The Invisible Orientation: The Effacement of Asexuality
(Panel)Claudia Sterbini (University of Edinburgh)
Critic Angela Sondra Decker defines asexuality ‘the invisible orientation’ to describe how this sexual orientation is often under discussed and under-represented. Defined generally as the non-experience of sexual attraction, asexuality has often been effaced from public and critical discourses. Even in contemporary queer spaces, asexuality is often presented as a surplus, with the LGBTQ+ community questioning the inclusion of the initial for asexuality (A) within the acronym. Similarly, it has also often been left out of historical and critical queer histories. Asexuality lacks critical analyses, it is an excess excluded by both the academic and public conversations.
In 2023, asexuality has finally attained some attention, with brilliant titles such as Ace Voices (2023) and Sounds Fake but OK (2023) coming out recently. These works have revealed the ongoing stereotyping and misunderstanding of asexuality: often confused with celibacy, asexuality is stigmatized, with ace representation being either absent from contemporary media or depicted as a pathology, intrinsically connected to intellectuality, monstrosity and/or emotional coldness.
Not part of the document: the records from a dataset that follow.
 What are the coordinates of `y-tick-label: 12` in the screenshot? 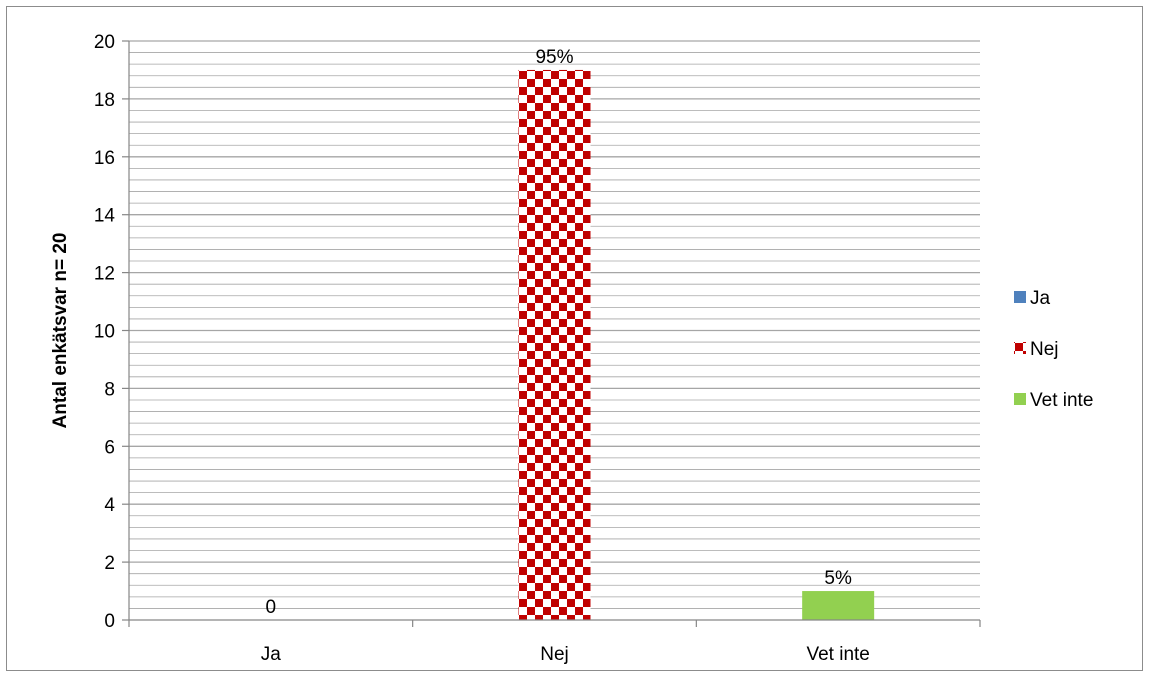 It's located at (104, 274).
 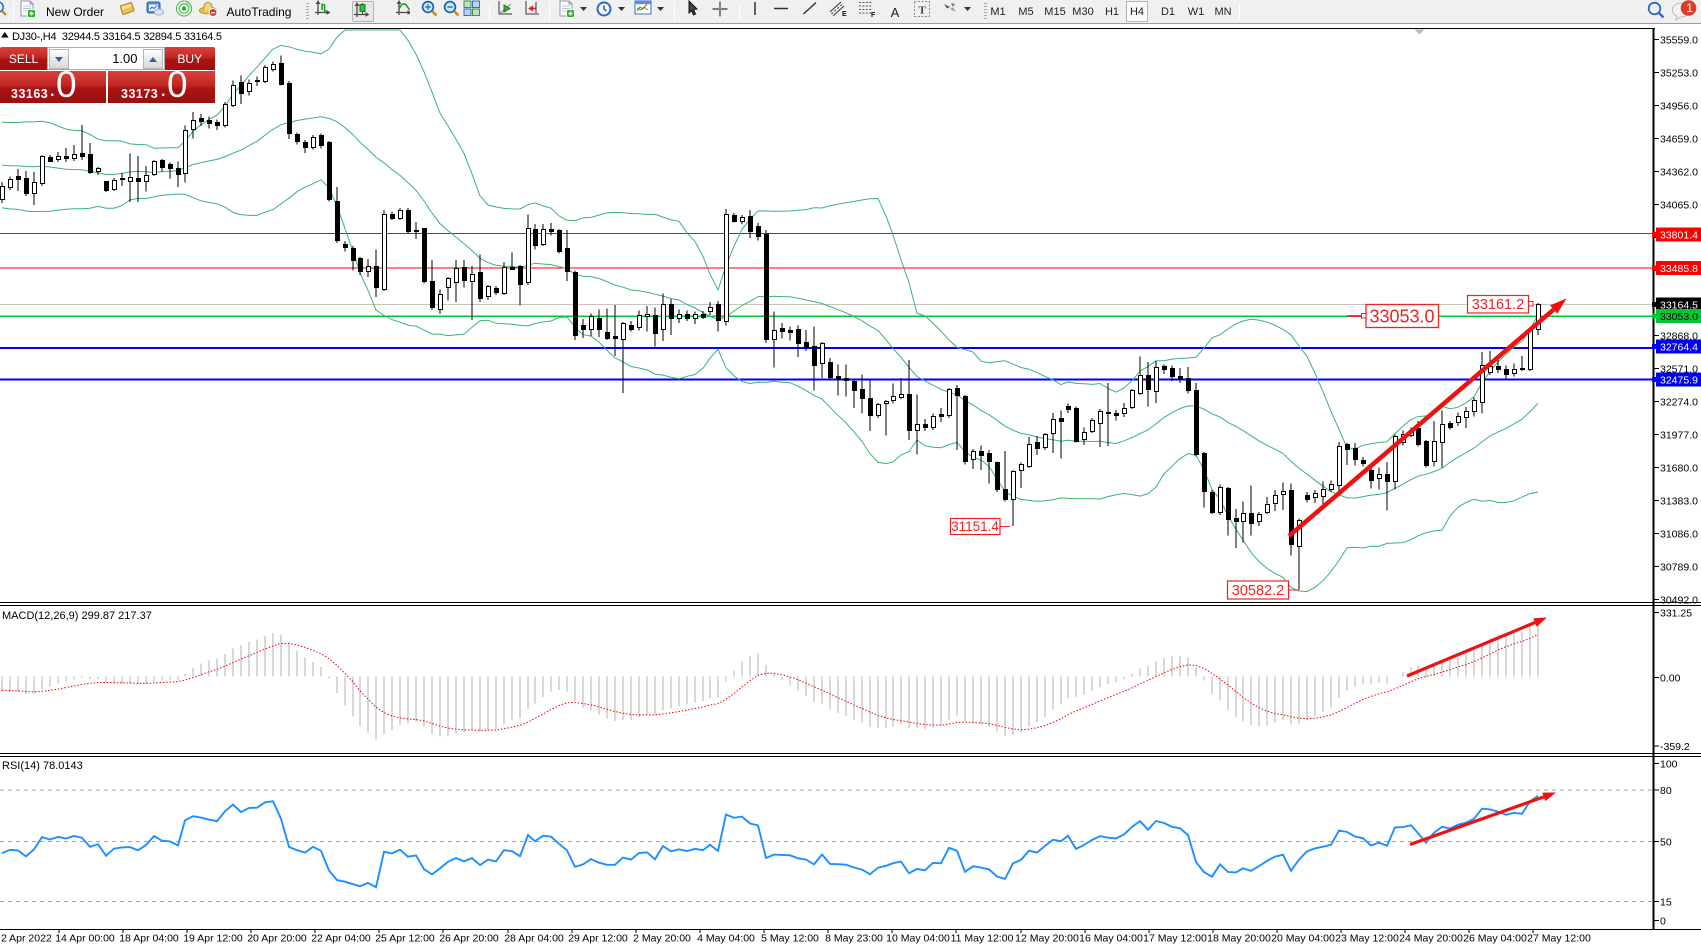 I want to click on svg-text: 16 May 04:00, so click(x=1111, y=939).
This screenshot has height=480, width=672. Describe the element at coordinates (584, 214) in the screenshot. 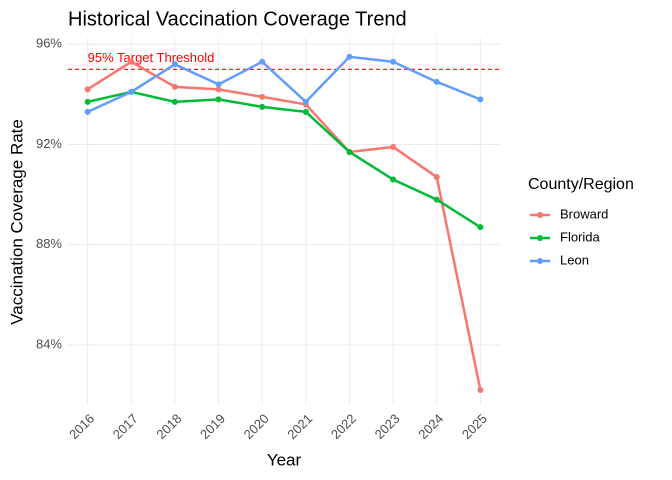

I see `legend-label: Broward` at that location.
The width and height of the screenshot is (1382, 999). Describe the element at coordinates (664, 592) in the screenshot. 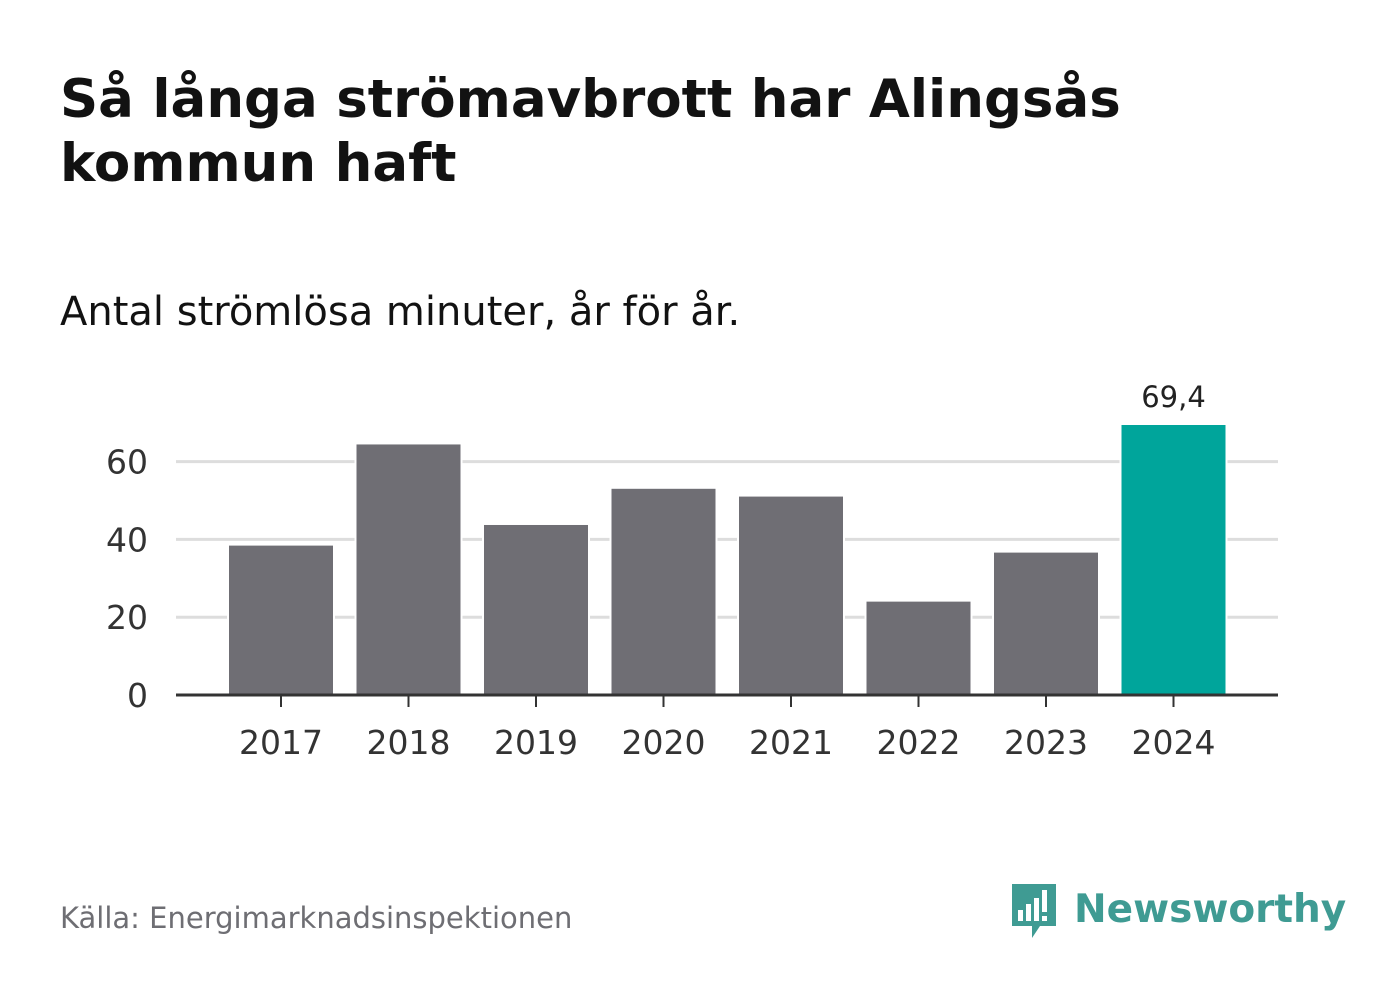

I see `bar-2020` at that location.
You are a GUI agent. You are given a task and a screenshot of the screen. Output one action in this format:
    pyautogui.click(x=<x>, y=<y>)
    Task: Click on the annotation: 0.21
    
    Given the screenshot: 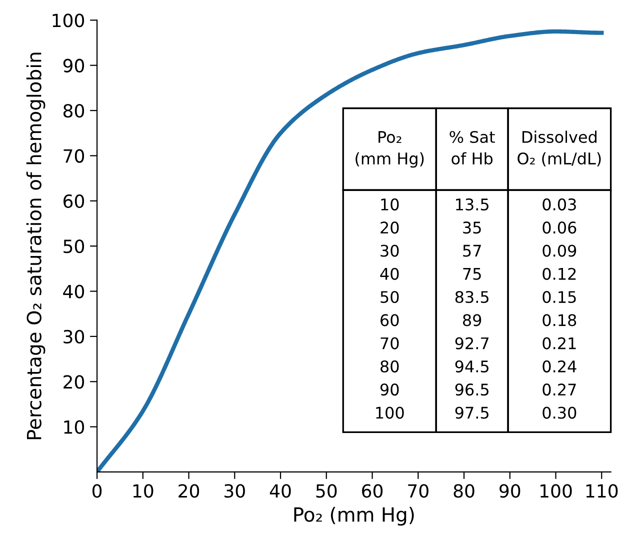 What is the action you would take?
    pyautogui.click(x=559, y=344)
    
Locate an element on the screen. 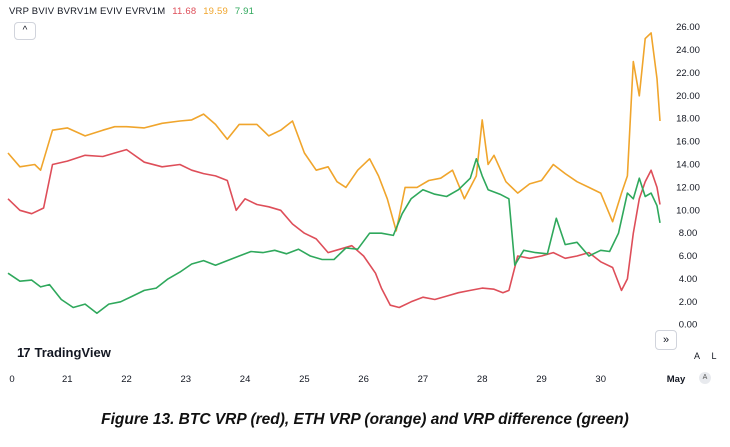 The height and width of the screenshot is (447, 730). y-tick-label: 20.00 is located at coordinates (688, 96).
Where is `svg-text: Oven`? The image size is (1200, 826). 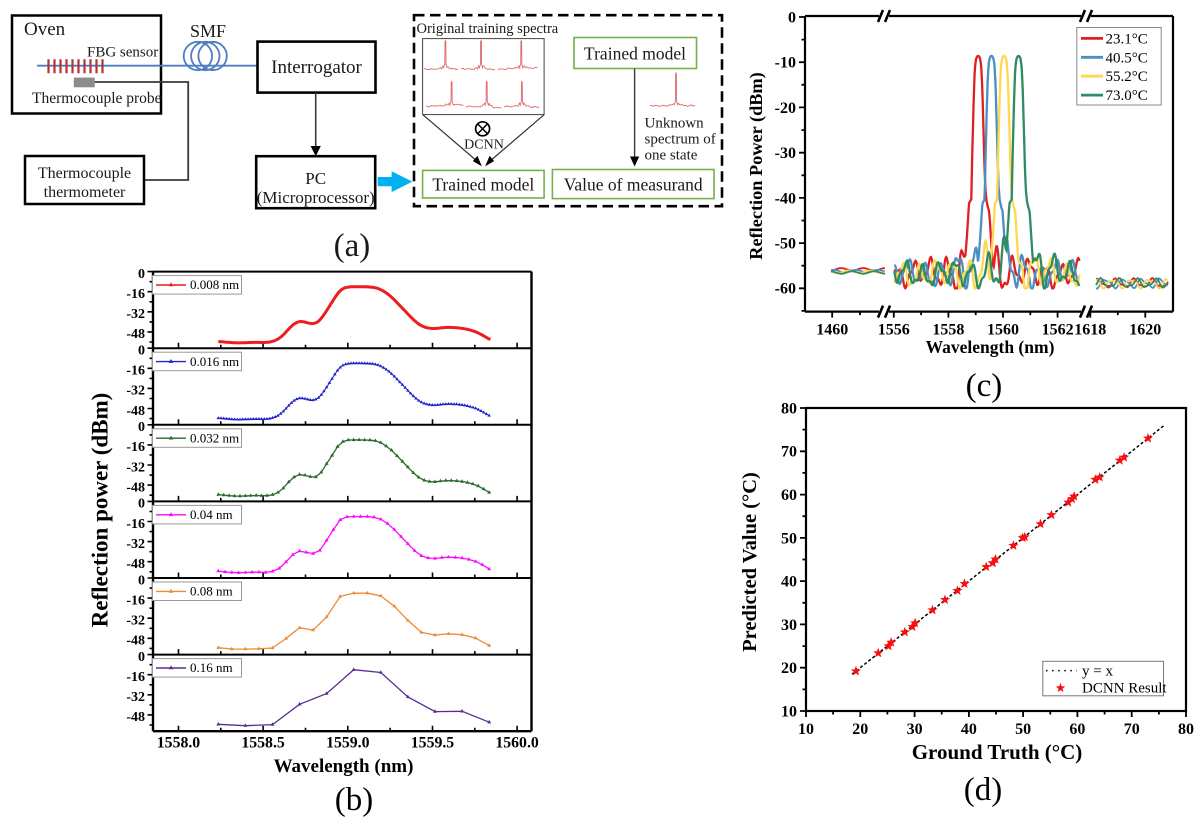 svg-text: Oven is located at coordinates (45, 30).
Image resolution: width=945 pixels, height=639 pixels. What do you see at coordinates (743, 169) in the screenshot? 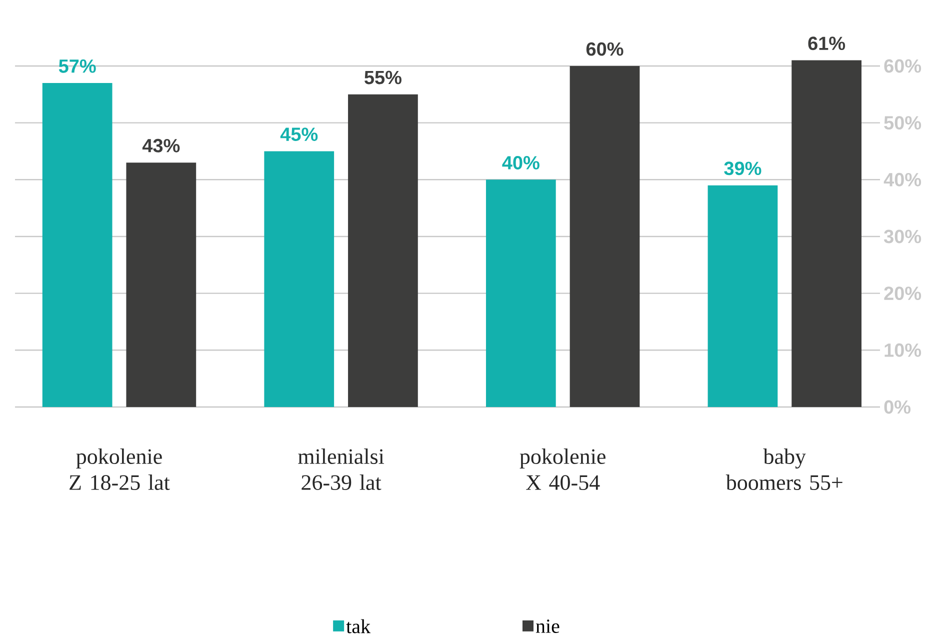
I see `data-label: 39%` at bounding box center [743, 169].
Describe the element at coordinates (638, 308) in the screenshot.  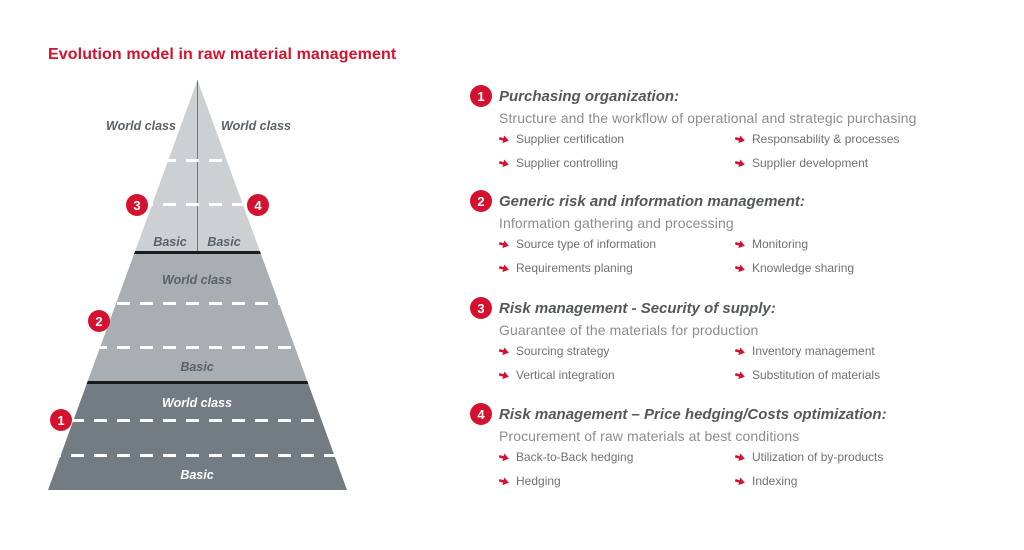
I see `section-3-title: Risk management - Security of supply:` at that location.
Following this increased interest in this sexual orientation, this panel wants to offer an opportunity for academics investigating cultural representations of asexuality to come together. Concentrating academic attention on asexuality relocates this orientation from the margin to the centre of theoretical discourse and allows for the questioning of stigmas regarding asexuality. Welcoming perspectives coming from all the humanities, this panel wants to offer new approaches regarding this sexual orientation.
Topics can include but are not limited to: the historical construction of asexuality as pathology; literary and media exclusion or inclusion of asexuality; the ways in which asexuality has been effaced from LGBTQ+ discourse; considerations of the co-constructed nature of asexuality across media and medical discourses.
This panel seeks papers offering new perspectives on asexuality and welcomes research coming from all humanities investigating the ways in which asexuality has been constructed historically, socially and in media representation.